------ Excerpted records

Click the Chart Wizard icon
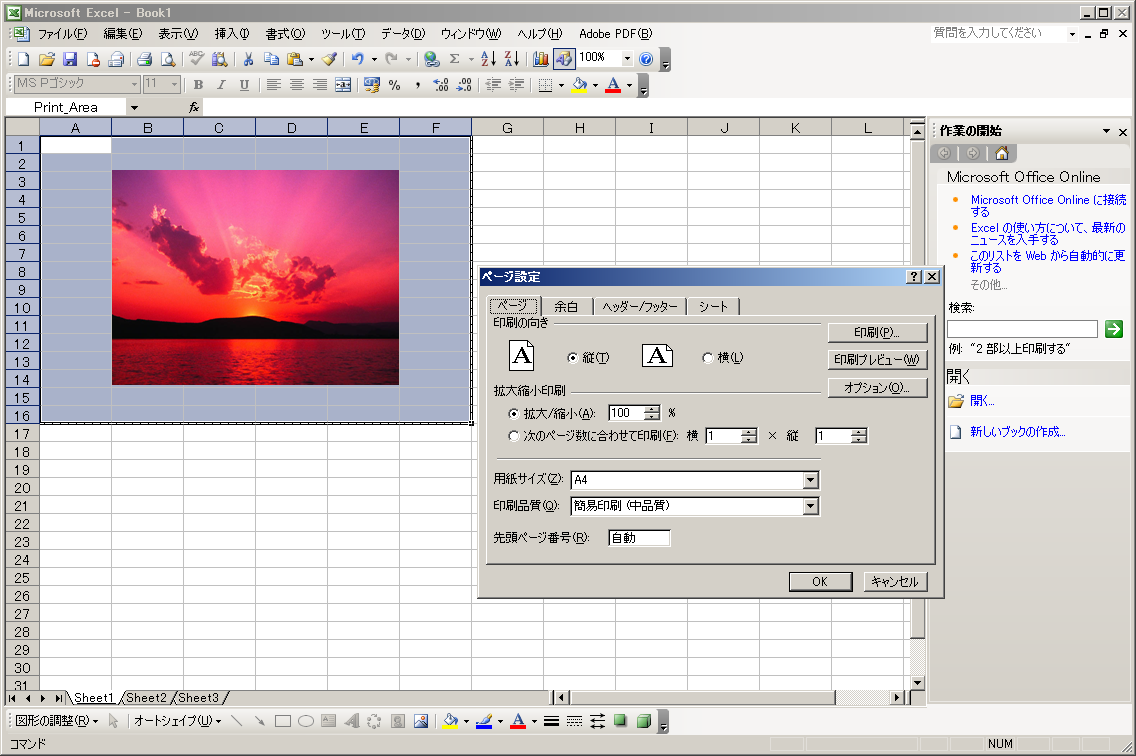The height and width of the screenshot is (756, 1136). [x=541, y=59]
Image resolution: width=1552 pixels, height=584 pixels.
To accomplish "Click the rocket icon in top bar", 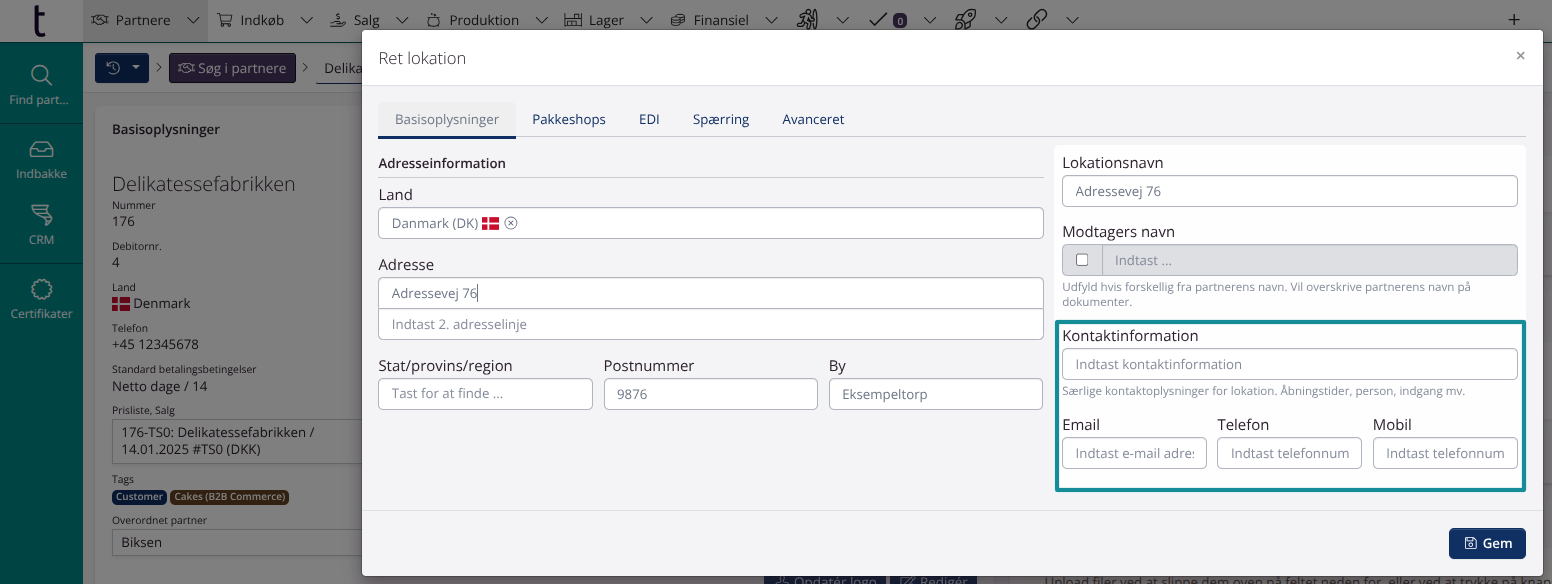I will [x=965, y=20].
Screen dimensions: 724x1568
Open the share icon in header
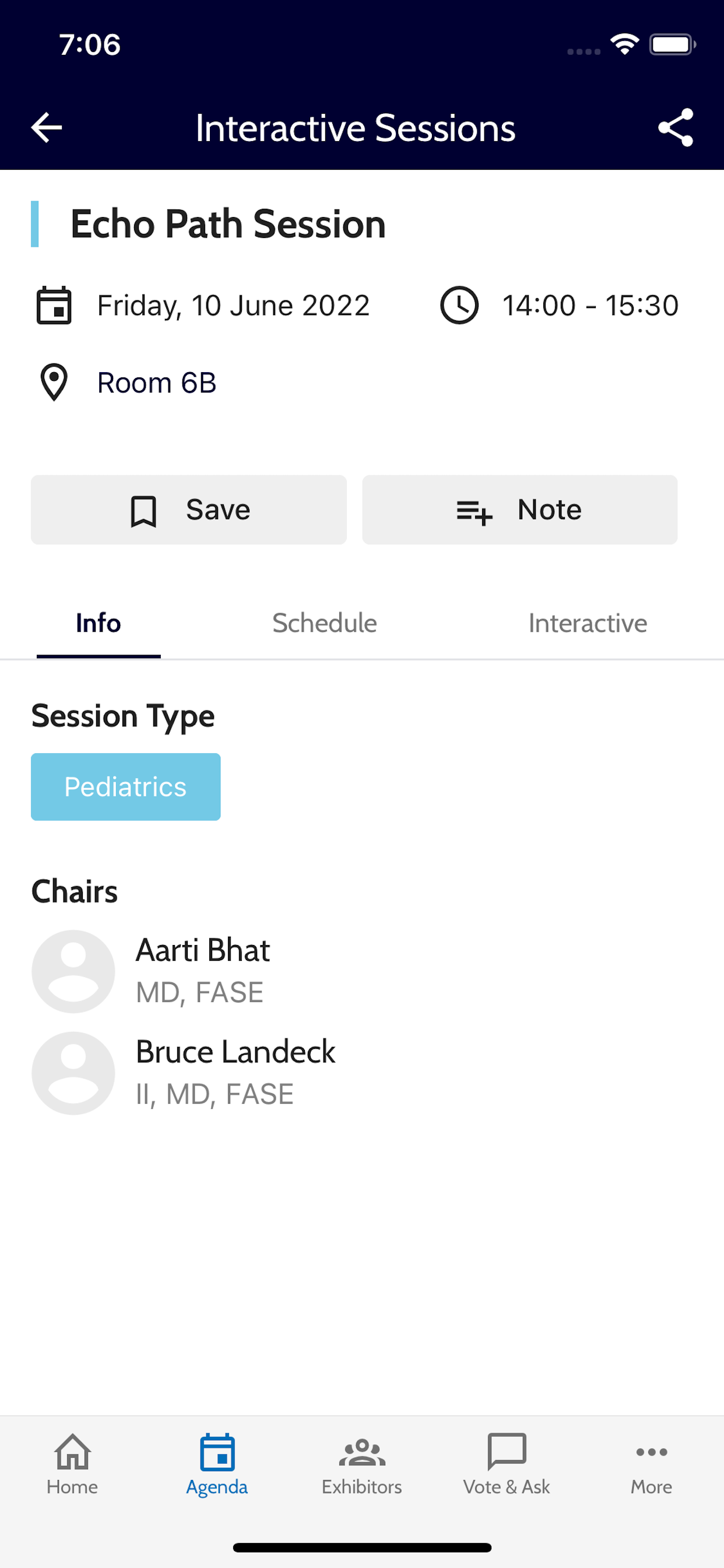tap(676, 128)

------------

_Required task_: Revise the items starting with the line containing "Screen dimensions: 724x1568" and continuing through the end of the items, replacing "share icon" with "share button" and leaving all else unchanged. Omit the pictures from your answer.

_Exercise output_:
Screen dimensions: 724x1568
Open the share button in header
tap(676, 128)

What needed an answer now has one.